--- start of Record set ---
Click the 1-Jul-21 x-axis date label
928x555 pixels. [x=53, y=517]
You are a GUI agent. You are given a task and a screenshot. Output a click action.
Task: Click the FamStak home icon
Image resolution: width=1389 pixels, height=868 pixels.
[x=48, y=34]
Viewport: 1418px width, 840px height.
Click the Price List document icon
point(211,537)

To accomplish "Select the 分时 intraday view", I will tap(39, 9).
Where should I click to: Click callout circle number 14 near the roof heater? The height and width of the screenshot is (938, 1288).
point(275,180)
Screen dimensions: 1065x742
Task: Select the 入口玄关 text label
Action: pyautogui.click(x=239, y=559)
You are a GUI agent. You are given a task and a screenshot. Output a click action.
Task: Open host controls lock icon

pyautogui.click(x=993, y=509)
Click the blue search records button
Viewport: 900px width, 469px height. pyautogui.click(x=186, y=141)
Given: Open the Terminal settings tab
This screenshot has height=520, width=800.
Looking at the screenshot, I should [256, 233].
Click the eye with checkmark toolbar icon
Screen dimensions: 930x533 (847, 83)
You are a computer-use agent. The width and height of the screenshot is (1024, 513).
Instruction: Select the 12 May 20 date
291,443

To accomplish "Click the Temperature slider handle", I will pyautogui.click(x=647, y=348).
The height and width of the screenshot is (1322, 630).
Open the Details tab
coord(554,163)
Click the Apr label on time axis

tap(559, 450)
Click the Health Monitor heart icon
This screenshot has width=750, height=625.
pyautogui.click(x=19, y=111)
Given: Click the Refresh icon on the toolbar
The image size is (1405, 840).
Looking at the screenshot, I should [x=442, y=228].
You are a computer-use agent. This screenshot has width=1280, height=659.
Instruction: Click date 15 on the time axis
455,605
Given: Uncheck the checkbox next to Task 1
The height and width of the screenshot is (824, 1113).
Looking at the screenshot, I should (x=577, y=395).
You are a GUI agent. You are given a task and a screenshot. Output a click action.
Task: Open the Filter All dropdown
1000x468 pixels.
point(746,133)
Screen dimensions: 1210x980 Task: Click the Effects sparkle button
--- end of Record set ---
__Problem requirements__
Reproduce all of the data above verbatim, keeping every line in its original order.

__Response__
Click the 1-Jul-21 x-axis date label
928x555 pixels. [x=53, y=517]
You are a GUI agent. You are given a task and a screenshot. Output a click action.
Task: Click the FamStak home icon
Image resolution: width=1389 pixels, height=868 pixels.
[x=48, y=34]
Viewport: 1418px width, 840px height.
Click the Price List document icon
point(211,537)

To accomplish "Select the 分时 intraday view", I will tap(39, 9).
Where should I click to: Click callout circle number 14 near the roof heater? The height and width of the screenshot is (938, 1288).
point(275,180)
Screen dimensions: 1065x742
Task: Select the 入口玄关 text label
Action: pyautogui.click(x=239, y=559)
You are a GUI agent. You are given a task and a screenshot. Output a click action.
Task: Open host controls lock icon

pyautogui.click(x=993, y=509)
Click the blue search records button
Viewport: 900px width, 469px height. pyautogui.click(x=186, y=141)
Given: Open the Terminal settings tab
This screenshot has height=520, width=800.
Looking at the screenshot, I should [256, 233].
Click the eye with checkmark toolbar icon
Screen dimensions: 930x533 (847, 83)
You are a computer-use agent. The width and height of the screenshot is (1024, 513).
Instruction: Select the 12 May 20 date
291,443

To accomplish "Click the Temperature slider handle", I will pyautogui.click(x=647, y=348).
The height and width of the screenshot is (1322, 630).
Open the Details tab
coord(554,163)
Click the Apr label on time axis

tap(559, 450)
Click the Health Monitor heart icon
This screenshot has width=750, height=625.
pyautogui.click(x=19, y=111)
Given: Click the Refresh icon on the toolbar
The image size is (1405, 840).
Looking at the screenshot, I should [x=442, y=228].
You are a computer-use agent. This screenshot has width=1280, height=659.
Instruction: Click date 15 on the time axis
455,605
Given: Uncheck the checkbox next to Task 1
The height and width of the screenshot is (824, 1113).
Looking at the screenshot, I should (x=577, y=395).
You are a GUI agent. You are given a task and a screenshot. Output a click action.
Task: Open the Filter All dropdown
1000x468 pixels.
point(746,133)
Screen dimensions: 1210x980 Task: Click the Effects sparkle button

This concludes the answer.